### Selection
Some patches later, I think the fix is an else branch that copies the
flag from parent_options.

Kevin
Max Reitz May 7, 2020, 8:49 a.m. UTC | #3
On 06.05.20 12:37, Kevin Wolf wrote:
> Am 18.02.2020 um 13:42 hat Max Reitz geschrieben:
>> After the series this patch belongs to, we want to have a common
>> BdrvChildClass that encompasses all of child_file, child_format, and
>> child_backing.  Such a single class needs a single .inherit_options()
>> implementation, and this patch introduces it.
>>
>> The next patch will show how the existing implementations can fall back
>> to it just by passing appropriate BdrvChildRole and parent_is_format
>> values.
>>
>> Signed-off-by: Max Reitz <mreitz@redhat.com>
>> Reviewed-by: Eric Blake <eblake@redhat.com>
>> ---
>>  block.c | 84 +++++++++++++++++++++++++++++++++++++++++++++++++++++++++
>>  1 file changed, 84 insertions(+)
>>
>> diff --git a/block.c b/block.c
>> index c33f0e9b42..9179b9b604 100644
>> --- a/block.c
>> +++ b/block.c
>> @@ -998,6 +998,90 @@ static void bdrv_temp_snapshot_options(int *child_flags, QDict *child_options,
>>      *child_flags &= ~BDRV_O_NATIVE_AIO;
>>  }
>>  
>> +/*
>> + * Returns the options and flags that a generic child of a BDS should
>> + * get, based on the given options and flags for the parent BDS.
>> + */
>> +static void __attribute__((unused))
>> +    bdrv_inherited_options(BdrvChildRole role, bool parent_is_format,
>> +                           int *child_flags, QDict *child_options,
>> +                           int parent_flags, QDict *parent_options)
>> +{
>> +    int flags = parent_flags;
>> +
>> +    /*
>> +     * First, decide whether to set, clear, or leave BDRV_O_PROTOCOL.
>> +     * Generally, the question to answer is: Should this child be
>> +     * format-probed by default?
>> +     */
>> +
>> +    /*
>> +     * Pure and non-filtered data children of non-format nodes should
>> +     * be probed by default (even when the node itself has BDRV_O_PROTOCOL
>> +     * set).  This only affects a very limited set of drivers (namely
>> +     * quorum and blkverify when this comment was written).
>> +     * Force-clear BDRV_O_PROTOCOL then.
>> +     */
>> +    if (!parent_is_format &&
>> +        (role & (BDRV_CHILD_DATA | BDRV_CHILD_METADATA |
>> +                 BDRV_CHILD_FILTERED)) ==
>> +            BDRV_CHILD_DATA)
> 
> You could avoid the odd indentation (I can't decide whether or not it
> should be one space more to align correctly) and probably also make the
> expression more readable if you split it into:
> 
>     (role & BDRV_CHILD_DATA) &&
>     !(role & (BDRV_CHILD_METADATA | BDRV_CHILD_FILTERED))

### Set exercise 1
According to the patch review, which drivers does the code comment name as affected by force-clearing BDRV_O_PROTOCOL?
### Set exercise 2
Count the lines of the records that contain the string "corner", taking case into account, and give only the number.

### Input rows
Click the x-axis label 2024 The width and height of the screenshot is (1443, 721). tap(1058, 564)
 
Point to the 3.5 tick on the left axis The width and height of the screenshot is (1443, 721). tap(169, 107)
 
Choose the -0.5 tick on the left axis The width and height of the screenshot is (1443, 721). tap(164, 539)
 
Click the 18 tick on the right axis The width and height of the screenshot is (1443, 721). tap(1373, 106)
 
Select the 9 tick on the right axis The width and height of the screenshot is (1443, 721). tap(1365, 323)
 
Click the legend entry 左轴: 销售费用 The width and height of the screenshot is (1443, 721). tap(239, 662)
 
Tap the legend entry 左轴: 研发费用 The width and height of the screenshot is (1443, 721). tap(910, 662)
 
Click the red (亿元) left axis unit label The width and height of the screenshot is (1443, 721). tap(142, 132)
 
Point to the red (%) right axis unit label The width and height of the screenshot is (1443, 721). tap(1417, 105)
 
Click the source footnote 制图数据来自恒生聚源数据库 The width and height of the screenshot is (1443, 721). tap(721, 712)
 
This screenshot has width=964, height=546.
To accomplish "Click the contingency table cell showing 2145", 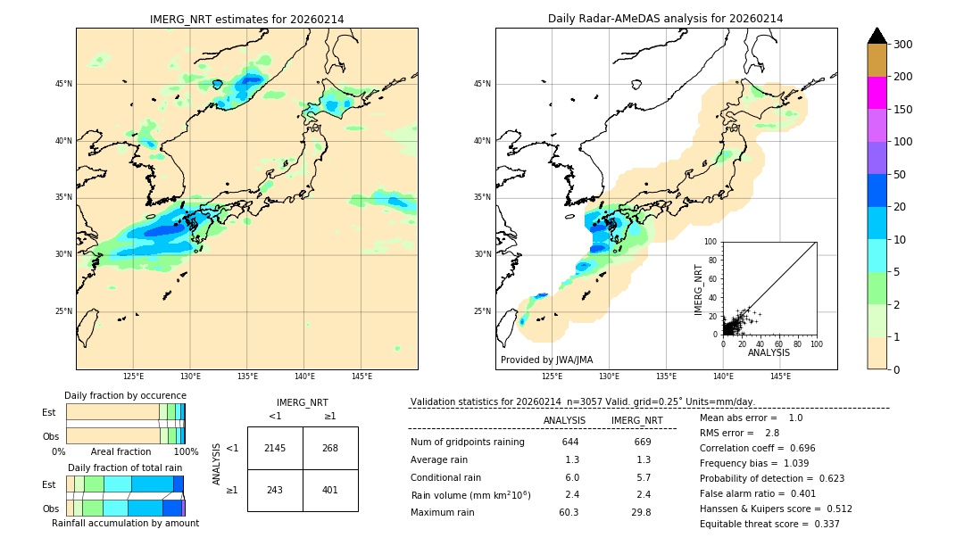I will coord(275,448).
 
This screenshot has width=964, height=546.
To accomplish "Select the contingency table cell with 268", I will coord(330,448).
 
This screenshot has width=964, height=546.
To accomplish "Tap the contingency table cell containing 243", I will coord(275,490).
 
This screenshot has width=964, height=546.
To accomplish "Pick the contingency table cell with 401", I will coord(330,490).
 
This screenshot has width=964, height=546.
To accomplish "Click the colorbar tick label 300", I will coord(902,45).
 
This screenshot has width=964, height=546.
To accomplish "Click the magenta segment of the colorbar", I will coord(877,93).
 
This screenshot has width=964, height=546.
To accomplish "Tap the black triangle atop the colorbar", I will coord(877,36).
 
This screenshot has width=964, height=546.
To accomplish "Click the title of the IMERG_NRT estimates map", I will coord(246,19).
...
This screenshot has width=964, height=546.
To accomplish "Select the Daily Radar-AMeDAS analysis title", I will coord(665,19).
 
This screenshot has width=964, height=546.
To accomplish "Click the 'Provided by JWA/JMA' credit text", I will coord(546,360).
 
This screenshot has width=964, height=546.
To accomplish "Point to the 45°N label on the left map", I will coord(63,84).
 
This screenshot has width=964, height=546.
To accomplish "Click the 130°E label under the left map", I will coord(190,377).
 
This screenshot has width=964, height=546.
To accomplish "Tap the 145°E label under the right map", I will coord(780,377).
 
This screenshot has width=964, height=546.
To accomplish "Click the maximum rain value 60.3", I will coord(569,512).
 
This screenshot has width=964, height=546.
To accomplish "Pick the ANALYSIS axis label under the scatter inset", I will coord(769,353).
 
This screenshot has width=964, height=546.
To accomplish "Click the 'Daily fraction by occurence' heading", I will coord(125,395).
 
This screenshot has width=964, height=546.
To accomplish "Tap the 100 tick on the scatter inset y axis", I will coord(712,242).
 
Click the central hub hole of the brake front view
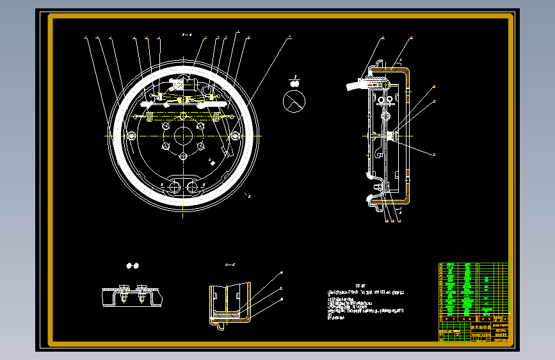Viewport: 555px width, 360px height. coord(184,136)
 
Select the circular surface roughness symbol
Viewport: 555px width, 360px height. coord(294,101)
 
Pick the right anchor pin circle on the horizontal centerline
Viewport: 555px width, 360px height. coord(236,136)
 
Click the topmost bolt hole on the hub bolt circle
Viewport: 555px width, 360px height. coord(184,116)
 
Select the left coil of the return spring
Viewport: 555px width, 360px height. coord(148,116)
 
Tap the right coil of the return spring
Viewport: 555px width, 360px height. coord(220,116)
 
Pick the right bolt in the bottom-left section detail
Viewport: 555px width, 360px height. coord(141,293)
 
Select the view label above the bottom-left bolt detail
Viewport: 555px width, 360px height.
...
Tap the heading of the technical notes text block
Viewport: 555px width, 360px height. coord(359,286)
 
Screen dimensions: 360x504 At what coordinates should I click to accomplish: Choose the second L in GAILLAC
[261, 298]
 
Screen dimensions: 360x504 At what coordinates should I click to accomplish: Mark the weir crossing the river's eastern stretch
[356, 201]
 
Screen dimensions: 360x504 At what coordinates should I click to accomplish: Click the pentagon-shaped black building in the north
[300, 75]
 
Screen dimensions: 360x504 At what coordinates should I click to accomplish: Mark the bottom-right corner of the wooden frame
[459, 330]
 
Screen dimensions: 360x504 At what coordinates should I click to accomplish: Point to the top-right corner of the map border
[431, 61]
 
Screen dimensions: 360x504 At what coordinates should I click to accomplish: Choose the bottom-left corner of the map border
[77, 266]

### Task solution 1
Quorum and blkverify, as of when the comment was written.

### Task solution 2
3